— Task objective —
Reproduce word for word everything from the row containing "Select the Syracuse" down to the row containing "644x362 pixels. 241,5", including both of those rows.

— Exercise material —
-.-.-
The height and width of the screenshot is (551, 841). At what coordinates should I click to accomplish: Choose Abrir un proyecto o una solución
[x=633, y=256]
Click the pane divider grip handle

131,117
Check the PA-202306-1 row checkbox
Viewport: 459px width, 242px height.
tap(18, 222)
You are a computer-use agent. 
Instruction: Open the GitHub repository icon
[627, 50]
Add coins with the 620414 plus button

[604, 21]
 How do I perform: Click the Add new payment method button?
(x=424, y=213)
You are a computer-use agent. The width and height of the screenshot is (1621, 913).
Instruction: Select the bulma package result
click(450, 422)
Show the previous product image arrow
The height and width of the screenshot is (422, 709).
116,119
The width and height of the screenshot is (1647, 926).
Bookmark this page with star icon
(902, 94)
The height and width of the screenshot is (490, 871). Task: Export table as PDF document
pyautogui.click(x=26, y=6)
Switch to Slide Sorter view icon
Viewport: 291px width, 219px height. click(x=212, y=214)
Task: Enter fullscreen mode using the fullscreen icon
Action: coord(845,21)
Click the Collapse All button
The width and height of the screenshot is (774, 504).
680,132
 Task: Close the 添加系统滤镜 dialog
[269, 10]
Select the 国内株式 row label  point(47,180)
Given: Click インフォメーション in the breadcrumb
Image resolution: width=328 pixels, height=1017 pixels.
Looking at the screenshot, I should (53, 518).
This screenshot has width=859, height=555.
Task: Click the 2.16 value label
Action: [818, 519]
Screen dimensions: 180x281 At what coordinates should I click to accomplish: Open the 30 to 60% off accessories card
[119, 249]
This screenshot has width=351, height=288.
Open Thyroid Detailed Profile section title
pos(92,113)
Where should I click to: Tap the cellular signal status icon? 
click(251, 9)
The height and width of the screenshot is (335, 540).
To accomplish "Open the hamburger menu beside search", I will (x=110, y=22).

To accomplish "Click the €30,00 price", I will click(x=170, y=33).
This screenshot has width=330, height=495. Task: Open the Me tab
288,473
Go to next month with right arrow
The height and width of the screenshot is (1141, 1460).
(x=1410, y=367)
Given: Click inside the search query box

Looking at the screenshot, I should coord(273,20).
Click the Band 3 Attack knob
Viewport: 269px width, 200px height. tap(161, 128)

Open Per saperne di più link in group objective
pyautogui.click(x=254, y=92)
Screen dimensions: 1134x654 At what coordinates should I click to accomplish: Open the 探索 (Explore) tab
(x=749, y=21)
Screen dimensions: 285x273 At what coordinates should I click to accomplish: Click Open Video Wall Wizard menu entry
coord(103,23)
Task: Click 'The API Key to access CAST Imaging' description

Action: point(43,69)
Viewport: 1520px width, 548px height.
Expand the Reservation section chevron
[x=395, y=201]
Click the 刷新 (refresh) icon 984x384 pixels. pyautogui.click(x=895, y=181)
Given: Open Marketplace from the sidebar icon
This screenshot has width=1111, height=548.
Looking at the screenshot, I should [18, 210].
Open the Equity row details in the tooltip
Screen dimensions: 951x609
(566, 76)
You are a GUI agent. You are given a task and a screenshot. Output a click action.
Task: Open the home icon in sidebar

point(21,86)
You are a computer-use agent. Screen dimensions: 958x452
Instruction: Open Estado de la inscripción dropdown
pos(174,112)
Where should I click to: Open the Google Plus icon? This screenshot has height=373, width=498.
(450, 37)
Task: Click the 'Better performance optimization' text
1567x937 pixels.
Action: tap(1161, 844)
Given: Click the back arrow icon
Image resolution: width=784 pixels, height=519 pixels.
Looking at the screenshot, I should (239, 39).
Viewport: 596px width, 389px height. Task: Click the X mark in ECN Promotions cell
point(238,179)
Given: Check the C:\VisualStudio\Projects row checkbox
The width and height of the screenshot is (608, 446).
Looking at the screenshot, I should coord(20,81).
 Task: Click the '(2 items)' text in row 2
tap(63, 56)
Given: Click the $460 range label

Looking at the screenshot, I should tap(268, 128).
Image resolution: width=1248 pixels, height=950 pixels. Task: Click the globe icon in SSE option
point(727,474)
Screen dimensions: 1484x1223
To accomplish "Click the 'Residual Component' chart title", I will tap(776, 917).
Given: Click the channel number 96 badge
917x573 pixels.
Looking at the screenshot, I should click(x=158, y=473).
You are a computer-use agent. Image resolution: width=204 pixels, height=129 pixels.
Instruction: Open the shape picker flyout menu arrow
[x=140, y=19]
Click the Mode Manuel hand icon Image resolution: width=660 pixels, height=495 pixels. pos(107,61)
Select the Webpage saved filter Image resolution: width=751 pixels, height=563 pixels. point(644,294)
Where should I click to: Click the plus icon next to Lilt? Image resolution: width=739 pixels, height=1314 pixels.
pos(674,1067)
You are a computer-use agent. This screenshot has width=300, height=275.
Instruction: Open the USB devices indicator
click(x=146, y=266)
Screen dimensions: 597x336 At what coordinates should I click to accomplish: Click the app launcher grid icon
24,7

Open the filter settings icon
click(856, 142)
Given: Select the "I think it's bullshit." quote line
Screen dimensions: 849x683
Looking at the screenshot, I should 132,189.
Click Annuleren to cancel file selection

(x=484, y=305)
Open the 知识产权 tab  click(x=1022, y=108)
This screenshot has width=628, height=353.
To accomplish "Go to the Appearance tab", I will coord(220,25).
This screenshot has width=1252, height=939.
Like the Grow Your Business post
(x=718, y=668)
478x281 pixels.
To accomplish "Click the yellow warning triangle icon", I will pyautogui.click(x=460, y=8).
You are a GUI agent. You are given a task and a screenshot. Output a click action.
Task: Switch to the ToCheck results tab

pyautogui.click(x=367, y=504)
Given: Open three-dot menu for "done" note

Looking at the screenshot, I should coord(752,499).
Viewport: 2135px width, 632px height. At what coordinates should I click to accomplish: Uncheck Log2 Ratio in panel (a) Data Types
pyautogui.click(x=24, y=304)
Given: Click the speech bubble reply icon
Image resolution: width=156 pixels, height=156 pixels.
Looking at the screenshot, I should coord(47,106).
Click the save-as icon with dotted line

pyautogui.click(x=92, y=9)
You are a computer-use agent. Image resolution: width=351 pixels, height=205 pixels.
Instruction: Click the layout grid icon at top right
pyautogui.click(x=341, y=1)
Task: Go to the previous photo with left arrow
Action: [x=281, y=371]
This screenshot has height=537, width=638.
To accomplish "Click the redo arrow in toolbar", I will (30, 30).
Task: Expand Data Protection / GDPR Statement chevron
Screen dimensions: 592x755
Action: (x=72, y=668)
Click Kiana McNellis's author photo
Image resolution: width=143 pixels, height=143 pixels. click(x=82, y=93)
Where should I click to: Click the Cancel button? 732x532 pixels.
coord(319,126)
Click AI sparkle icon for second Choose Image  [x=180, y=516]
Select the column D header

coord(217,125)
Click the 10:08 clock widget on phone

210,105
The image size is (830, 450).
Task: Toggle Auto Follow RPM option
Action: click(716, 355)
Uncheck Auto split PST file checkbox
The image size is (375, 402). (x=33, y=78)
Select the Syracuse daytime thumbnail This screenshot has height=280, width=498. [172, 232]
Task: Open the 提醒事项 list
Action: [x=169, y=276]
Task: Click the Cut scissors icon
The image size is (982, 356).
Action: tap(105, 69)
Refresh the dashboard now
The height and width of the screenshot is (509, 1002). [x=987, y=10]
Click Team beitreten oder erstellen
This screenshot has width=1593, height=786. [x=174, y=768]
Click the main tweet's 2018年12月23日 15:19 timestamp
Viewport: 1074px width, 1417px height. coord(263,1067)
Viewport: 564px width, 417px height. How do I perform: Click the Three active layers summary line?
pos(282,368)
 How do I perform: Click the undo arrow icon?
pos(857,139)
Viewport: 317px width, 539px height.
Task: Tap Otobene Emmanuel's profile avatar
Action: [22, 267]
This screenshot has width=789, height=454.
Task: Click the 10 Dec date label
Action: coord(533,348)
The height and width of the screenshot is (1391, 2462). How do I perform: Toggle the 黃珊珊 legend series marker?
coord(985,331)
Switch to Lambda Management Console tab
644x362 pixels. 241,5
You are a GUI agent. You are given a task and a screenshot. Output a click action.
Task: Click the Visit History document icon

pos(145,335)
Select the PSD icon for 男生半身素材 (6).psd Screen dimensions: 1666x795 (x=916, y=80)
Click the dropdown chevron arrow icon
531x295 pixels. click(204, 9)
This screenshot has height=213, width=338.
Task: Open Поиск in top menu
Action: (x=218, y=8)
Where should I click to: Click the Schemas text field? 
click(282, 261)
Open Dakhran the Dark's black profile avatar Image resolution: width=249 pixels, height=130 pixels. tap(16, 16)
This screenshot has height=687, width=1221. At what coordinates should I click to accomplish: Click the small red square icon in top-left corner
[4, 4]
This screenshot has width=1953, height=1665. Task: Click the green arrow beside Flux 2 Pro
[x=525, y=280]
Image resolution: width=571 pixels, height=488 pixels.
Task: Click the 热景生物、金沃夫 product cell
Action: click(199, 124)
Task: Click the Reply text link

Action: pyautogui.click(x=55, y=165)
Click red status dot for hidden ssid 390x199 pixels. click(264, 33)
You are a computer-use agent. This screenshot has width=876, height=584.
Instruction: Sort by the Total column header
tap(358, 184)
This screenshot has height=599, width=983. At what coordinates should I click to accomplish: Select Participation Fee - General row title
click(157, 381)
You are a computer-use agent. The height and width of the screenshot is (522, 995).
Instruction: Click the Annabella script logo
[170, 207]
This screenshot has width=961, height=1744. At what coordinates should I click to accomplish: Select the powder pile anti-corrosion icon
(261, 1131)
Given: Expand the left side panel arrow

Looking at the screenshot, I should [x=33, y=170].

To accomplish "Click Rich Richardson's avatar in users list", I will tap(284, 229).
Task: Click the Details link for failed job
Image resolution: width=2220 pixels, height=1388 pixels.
-.-.-
— Right answer —
Select the Syracuse daytime thumbnail This screenshot has height=280, width=498. [172, 232]
Task: Open the 提醒事项 list
Action: [x=169, y=276]
Task: Click the Cut scissors icon
The image size is (982, 356).
Action: tap(105, 69)
Refresh the dashboard now
The height and width of the screenshot is (509, 1002). [x=987, y=10]
Click Team beitreten oder erstellen
This screenshot has width=1593, height=786. [x=174, y=768]
Click the main tweet's 2018年12月23日 15:19 timestamp
Viewport: 1074px width, 1417px height. coord(263,1067)
Viewport: 564px width, 417px height. How do I perform: Click the Three active layers summary line?
pos(282,368)
 How do I perform: Click the undo arrow icon?
pos(857,139)
Viewport: 317px width, 539px height.
Task: Tap Otobene Emmanuel's profile avatar
Action: [22, 267]
This screenshot has width=789, height=454.
Task: Click the 10 Dec date label
Action: coord(533,348)
The height and width of the screenshot is (1391, 2462). How do I perform: Toggle the 黃珊珊 legend series marker?
coord(985,331)
Switch to Lambda Management Console tab
644x362 pixels. 241,5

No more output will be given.